── SOURCE DATA

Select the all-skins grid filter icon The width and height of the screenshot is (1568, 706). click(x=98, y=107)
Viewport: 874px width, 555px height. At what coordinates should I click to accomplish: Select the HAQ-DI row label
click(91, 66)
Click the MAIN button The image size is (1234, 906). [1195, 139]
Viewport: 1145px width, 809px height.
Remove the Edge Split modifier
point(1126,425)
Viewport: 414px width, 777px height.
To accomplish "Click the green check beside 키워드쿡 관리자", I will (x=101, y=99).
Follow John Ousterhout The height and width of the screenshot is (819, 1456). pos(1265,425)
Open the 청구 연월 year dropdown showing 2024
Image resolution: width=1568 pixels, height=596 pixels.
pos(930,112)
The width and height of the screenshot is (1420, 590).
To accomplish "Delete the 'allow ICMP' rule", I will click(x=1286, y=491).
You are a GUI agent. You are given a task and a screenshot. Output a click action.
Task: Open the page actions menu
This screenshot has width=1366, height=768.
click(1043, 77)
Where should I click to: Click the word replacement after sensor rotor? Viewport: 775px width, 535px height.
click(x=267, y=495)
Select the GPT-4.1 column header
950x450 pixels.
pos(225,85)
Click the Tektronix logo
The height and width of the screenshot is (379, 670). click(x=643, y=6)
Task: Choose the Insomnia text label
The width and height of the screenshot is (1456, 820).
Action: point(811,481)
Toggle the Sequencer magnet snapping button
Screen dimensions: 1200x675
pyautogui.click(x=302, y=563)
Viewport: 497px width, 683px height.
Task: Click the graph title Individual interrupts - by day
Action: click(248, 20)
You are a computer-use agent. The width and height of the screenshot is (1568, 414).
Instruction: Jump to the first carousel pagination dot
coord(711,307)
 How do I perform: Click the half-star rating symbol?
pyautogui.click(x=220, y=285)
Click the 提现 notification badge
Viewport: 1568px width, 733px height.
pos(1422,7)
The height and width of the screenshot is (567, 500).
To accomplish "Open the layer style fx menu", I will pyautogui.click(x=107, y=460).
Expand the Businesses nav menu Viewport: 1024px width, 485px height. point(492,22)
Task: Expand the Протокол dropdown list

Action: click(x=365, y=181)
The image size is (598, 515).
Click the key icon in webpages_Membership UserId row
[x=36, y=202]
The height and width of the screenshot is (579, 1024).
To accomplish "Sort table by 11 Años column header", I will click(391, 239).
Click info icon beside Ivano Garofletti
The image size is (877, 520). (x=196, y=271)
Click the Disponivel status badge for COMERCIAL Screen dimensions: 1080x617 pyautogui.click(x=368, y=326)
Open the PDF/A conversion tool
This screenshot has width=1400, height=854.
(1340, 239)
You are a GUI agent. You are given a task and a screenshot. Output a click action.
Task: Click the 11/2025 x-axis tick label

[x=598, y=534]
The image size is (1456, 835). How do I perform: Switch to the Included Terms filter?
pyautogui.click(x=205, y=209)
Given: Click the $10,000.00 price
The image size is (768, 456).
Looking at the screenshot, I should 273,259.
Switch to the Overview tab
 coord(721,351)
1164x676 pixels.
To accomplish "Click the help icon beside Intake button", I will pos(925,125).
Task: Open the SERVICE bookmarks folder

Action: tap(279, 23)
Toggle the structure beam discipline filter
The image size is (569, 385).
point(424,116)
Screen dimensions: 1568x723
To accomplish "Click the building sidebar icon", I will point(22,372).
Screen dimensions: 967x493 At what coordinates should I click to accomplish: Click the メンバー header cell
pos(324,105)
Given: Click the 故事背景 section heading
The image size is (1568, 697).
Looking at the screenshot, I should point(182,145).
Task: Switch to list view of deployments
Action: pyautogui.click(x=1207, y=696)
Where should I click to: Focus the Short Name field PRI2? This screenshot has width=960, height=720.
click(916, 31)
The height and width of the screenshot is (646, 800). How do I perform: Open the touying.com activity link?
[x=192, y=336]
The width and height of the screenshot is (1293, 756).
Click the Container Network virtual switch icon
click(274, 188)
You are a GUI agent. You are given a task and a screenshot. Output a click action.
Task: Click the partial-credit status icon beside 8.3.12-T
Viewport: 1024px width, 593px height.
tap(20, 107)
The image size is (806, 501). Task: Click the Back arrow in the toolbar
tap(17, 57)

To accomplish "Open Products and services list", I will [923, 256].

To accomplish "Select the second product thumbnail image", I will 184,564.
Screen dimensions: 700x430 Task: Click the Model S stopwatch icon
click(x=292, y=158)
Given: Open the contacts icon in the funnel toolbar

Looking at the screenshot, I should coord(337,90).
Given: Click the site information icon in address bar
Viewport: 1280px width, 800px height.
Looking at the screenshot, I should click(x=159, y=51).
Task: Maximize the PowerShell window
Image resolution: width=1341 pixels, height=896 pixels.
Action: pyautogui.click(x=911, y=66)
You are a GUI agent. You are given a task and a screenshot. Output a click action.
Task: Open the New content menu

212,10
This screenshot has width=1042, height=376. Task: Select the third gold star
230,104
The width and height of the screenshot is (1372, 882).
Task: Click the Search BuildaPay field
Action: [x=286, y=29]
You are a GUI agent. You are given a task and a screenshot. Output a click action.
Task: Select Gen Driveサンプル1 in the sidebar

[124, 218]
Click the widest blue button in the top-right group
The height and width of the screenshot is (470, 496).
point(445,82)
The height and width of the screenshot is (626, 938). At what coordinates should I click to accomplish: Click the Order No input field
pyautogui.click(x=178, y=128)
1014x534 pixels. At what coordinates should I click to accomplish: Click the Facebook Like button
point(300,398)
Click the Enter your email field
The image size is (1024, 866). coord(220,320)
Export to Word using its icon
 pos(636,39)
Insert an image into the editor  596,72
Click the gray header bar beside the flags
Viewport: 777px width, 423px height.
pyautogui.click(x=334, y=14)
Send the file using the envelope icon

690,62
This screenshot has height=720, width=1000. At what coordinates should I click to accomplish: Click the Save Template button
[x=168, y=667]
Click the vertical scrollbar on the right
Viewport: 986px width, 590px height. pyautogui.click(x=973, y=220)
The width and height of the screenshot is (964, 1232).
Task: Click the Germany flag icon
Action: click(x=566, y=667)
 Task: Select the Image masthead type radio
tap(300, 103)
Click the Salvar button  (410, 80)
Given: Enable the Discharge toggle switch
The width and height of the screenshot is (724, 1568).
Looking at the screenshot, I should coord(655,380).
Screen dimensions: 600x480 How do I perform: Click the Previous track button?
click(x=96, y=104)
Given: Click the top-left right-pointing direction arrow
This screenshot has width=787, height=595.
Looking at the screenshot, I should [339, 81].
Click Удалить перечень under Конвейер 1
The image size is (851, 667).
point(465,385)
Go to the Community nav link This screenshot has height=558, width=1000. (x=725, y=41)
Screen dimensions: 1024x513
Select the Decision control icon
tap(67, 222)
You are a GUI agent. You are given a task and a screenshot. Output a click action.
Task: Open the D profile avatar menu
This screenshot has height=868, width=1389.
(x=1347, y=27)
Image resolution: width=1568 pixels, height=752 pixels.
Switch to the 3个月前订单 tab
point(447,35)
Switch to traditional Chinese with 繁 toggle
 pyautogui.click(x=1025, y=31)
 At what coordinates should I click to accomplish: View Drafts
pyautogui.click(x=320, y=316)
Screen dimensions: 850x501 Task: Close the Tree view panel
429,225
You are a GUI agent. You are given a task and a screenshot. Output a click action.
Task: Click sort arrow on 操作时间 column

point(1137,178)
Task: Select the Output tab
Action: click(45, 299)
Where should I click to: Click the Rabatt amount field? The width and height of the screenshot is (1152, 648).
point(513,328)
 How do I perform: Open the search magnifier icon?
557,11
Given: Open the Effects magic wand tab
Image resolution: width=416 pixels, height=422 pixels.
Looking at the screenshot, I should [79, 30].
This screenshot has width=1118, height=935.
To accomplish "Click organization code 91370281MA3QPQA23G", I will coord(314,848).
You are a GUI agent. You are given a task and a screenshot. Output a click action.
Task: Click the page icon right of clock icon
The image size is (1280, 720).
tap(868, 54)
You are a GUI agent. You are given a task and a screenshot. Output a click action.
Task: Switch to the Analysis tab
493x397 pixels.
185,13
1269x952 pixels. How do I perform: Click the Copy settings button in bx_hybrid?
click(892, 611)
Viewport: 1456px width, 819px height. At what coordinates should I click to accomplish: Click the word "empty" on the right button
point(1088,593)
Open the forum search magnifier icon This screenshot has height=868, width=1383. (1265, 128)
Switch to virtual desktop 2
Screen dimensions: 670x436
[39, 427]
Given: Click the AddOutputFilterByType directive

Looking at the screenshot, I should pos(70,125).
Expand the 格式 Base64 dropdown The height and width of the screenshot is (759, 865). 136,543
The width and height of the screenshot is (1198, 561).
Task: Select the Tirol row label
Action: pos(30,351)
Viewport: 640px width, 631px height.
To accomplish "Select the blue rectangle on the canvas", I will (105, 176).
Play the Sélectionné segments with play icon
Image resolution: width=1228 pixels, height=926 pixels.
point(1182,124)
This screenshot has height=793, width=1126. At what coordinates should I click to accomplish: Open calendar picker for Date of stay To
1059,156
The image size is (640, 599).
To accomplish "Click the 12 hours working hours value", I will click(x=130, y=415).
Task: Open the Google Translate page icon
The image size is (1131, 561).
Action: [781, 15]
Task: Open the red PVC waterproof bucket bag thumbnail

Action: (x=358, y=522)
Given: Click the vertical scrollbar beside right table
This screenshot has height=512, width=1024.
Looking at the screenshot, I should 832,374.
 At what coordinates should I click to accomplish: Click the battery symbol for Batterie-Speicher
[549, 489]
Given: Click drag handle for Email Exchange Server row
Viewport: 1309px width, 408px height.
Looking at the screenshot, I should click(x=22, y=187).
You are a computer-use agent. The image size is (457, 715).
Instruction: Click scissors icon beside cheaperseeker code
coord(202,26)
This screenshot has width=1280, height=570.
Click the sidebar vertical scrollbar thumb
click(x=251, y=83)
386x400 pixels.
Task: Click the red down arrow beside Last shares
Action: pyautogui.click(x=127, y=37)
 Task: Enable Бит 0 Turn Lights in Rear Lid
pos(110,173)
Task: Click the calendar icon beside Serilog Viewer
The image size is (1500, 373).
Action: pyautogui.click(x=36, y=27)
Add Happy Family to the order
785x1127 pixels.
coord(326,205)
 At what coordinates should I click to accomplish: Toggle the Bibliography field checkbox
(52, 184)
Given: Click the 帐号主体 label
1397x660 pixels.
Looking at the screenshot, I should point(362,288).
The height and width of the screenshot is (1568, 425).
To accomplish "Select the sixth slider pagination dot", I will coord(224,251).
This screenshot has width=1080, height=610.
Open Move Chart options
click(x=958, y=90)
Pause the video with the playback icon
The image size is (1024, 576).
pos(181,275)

────

**PROBLEM**
Tell how many lines of the material above contain the word "table", giving only the number.

**RESULT FOR THIS TASK**
2